Lesson 6 Numpy Flashcards
Import numpy and check what version you have
import numpy as np
numpy.__version__
Create an array from this list my_list = [1,2,3]
np.array(my_list)
Create an array from the matrix my_matrix = [[1,2,3],[4,5,6],[7,8,9]]
np.array(my_matrix)
my_arr = np.array([1, 2, 3, 4, 5, 6, 7, 8])
Add the values 1,2 to the array above.
np.append(my_arr, [1,2])
my_arr = np.array([1, 2, 3, 4, 5, 6, 7, 8])

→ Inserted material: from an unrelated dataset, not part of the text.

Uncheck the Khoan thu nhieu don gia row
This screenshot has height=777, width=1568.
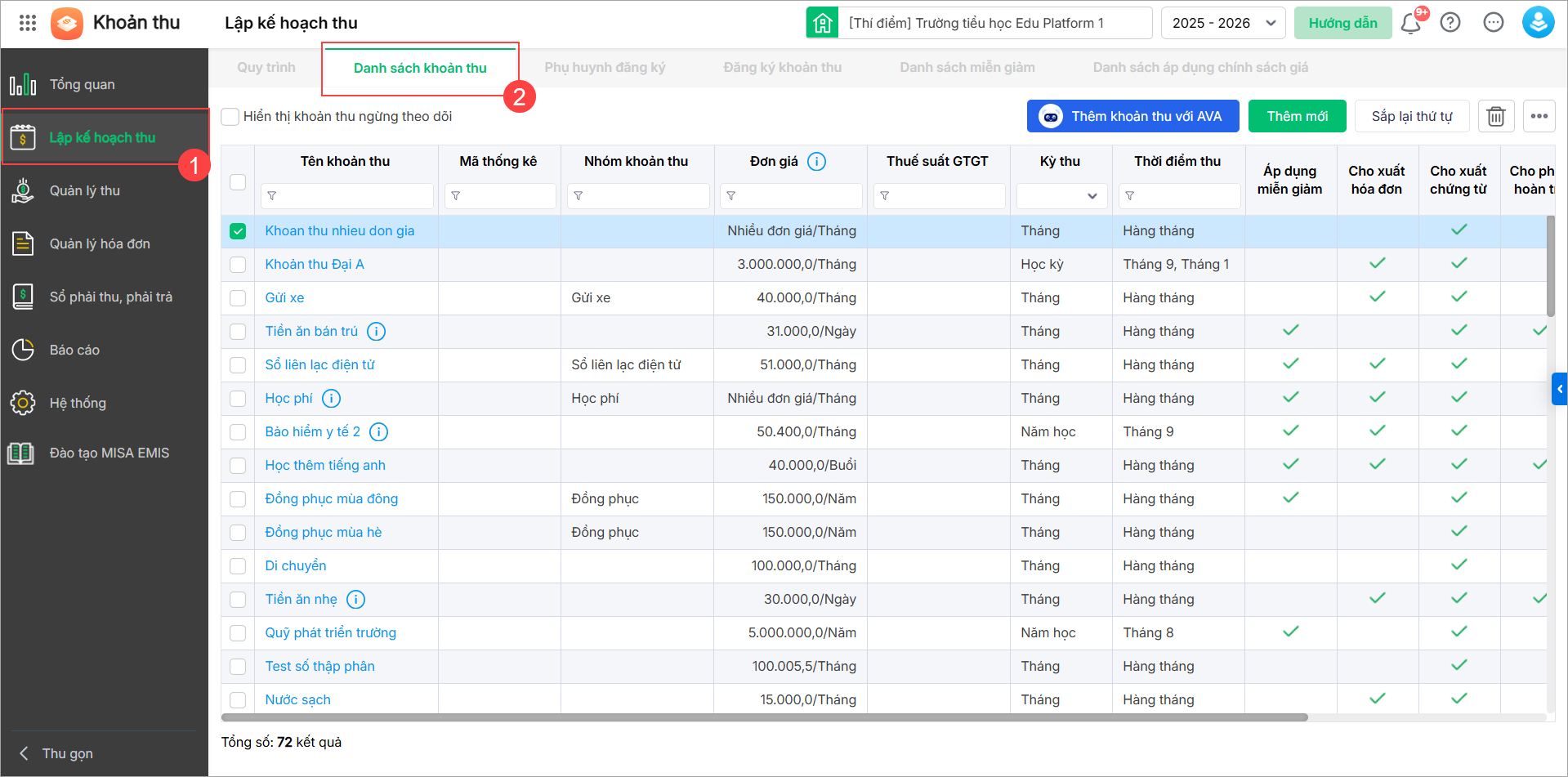point(238,231)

Delete index 1 from my array
np.delete(my_arr, 1)
Arrange the numbers in ascending order: another_arr = np.array([2, 1, 5, 3, 7, 4, 6, 8])
np.sort(another_arr)
Return evenly spaced values within a given interval. Do this for the values from 0-9
np.arange(0,10)
Return evenly spaced values within a given interval. Do this for the values from 0-10 every 2 values
np.arange(0,11,2)
Generate a matrix of zeros - one row, 3 columns
np.zeros(3)
Generate a matrix of zeros - 10 rows, 10 cols
np.zeros((10,10))
Generate a matrix of ones, 5 rows, 5 cols
np.ones((5,5))
Return evenly spaced numbers over a specified interval. Do this for the numbers 0-10 with 3 numbers.
np.linspace(0,10,3)
Return evenly spaced numbers over a specified interval. Do this for the numbers 0-20 with 50 numbers.
np.linspace(0,20,50)
Create an identity matrix for 8 rows.
np.eye(8)
Return 3 random numbers (0-1) in an array.
np.random.rand(3)
Return random numbers (0-1) in a matrix with 4 rows and 4 cols.
np.random.rand(4,4)
Return a random sample from the “standard normal” distribution. Do this for 3 numbers.
np.random.randn(3)
Return a random sample from the “standard normal” distribution. Do this for 3 numbers.
np.random.randn(3)
Return random integers from 1-99
np.random.randint(1,100)